▶ **Goal of the exercise**: Exact copy, no pictures: set down every entry below as written.

▶ **Supplied data**:

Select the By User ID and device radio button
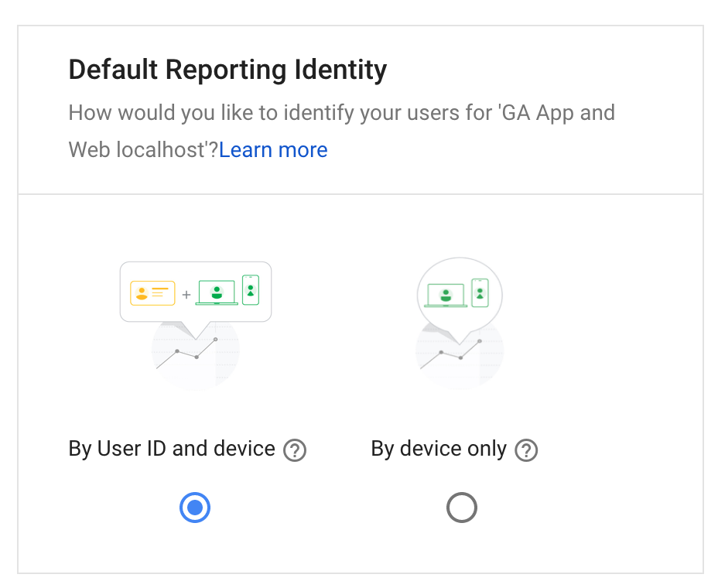718x588 pixels. click(195, 508)
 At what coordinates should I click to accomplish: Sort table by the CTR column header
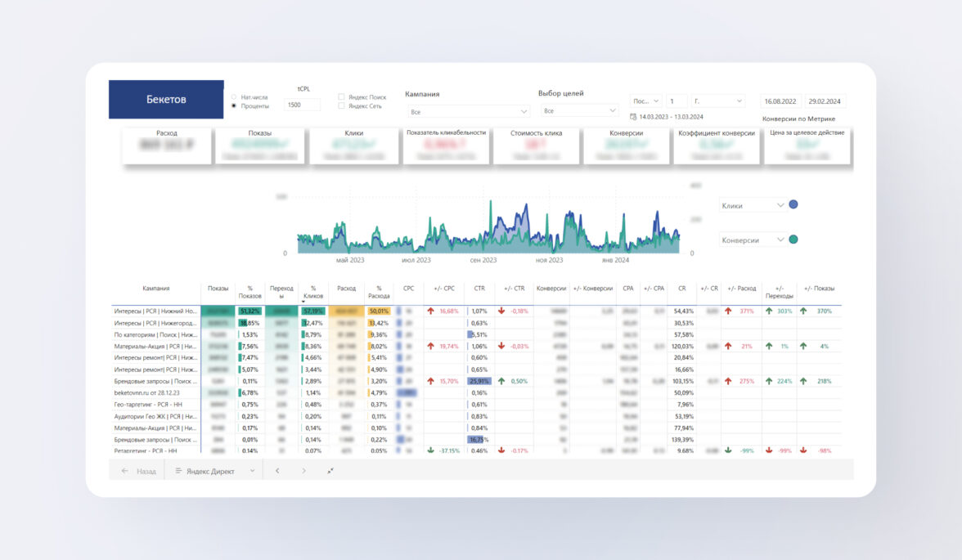point(479,289)
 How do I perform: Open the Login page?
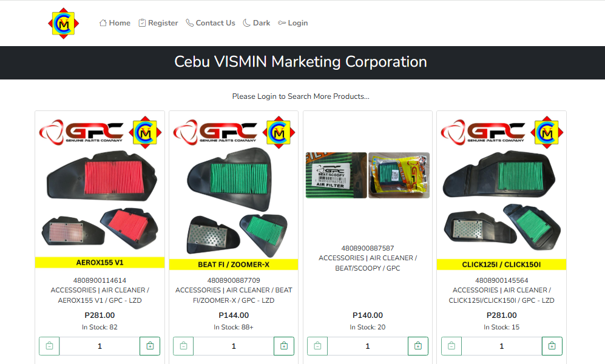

▶ **Answer section**:
Select the By User ID and device radio button
718x588 pixels. click(195, 508)
 At what coordinates should I click to accomplish: Sort table by the CTR column header
point(479,289)
 How do I perform: Open the Login page?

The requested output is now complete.